Criptografia e segurança pública

As agências de aplicação da lei expressam há anos a preocupação de que a criptografia prejudicará seus esforços de combate ao crime, desde a exploração infantil até o terrorismo, ao impedir o acesso, mesmo aprovado pelo tribunal, a comunicações potencialmente ilícitas. William Barr, então procurador-geral dos EUA, escreveu para a Meta logo após seu anúncio de 2019 pedindo que ela adiasse os planos de criptografia por razões de segurança pública.

Em seu post no blog na quarta-feira sobre as mudanças na criptografia no Facebook e no Messenger, emitido após uma versão deste artigo ter sido publicada, a Meta não abordou diretamente as preocupações das autoridades sobre os esforços de criptografia da Meta, mas afirmou:

Trabalhamos em estreita colaboração com especialistas externos, acadêmicos, defensores e governos para identificar riscos e criar medidas para garantir que privacidade e segurança andem de mãos dadas.

Meta em post de blog nesta quarta-feira

A Força-Tarefa Virtual Global, uma coalizão internacional de 15 agências de aplicação da lei, incluindo o FBI, instou as empresas de tecnologia a repensarem os planos de criptografia que não consideram as preocupações com a segurança infantil. A coalizão manifestou oposição aos planos de criptografia da Meta, chamando-o de “uma escolha de design deliberada que degrada os sistemas de segurança e enfraquece a capacidade de manter seguros os usuários infantis”.

A iniciativa da empresa ocorre enquanto ela trabalha para resolver problemas generalizados de segurança infantil no Facebook e no Instagram. A Meta criou uma força-tarefa no meio do ano, após o The Wall Street Journal relatar que os algoritmos do Instagram conectaram e promoveram uma vasta rede de contas permitindo a comissão e compra de conteúdo sexual envolvendo menores de idade.

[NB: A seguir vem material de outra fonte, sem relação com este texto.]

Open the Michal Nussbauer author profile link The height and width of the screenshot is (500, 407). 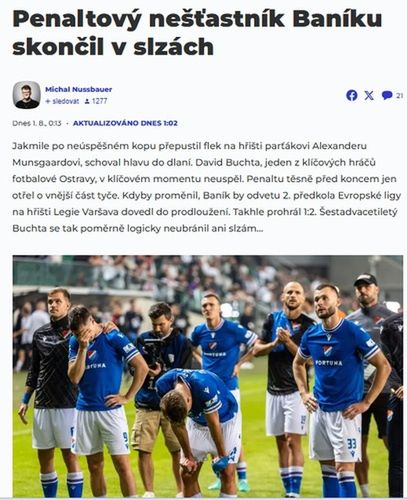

Relatos mais recentes do The Wall Street Journal e uma ação judicial apresentada na terça-feira pelo procurador-geral do Novo México sugerem que a Meta ainda está lutando para corrigir esses problemas.

O Centro Nacional de Crianças Desaparecidas e Exploradas disse ser contrário aos esforços de criptografia que não permitem exceções para detectar a exploração sexual infantil. Ele previu que a criptografia reduziria significativamente o número de dicas que recebe por meio de seu CyberTipline, um sistema centralizado de denúncias de exploração infantil.

Se a Meta implementar a criptografia de ponta a ponta “sem a capacidade de detectar imagens de crianças sendo sexualmente exploradas, será um golpe devastador para a proteção infantil”, disse o centro.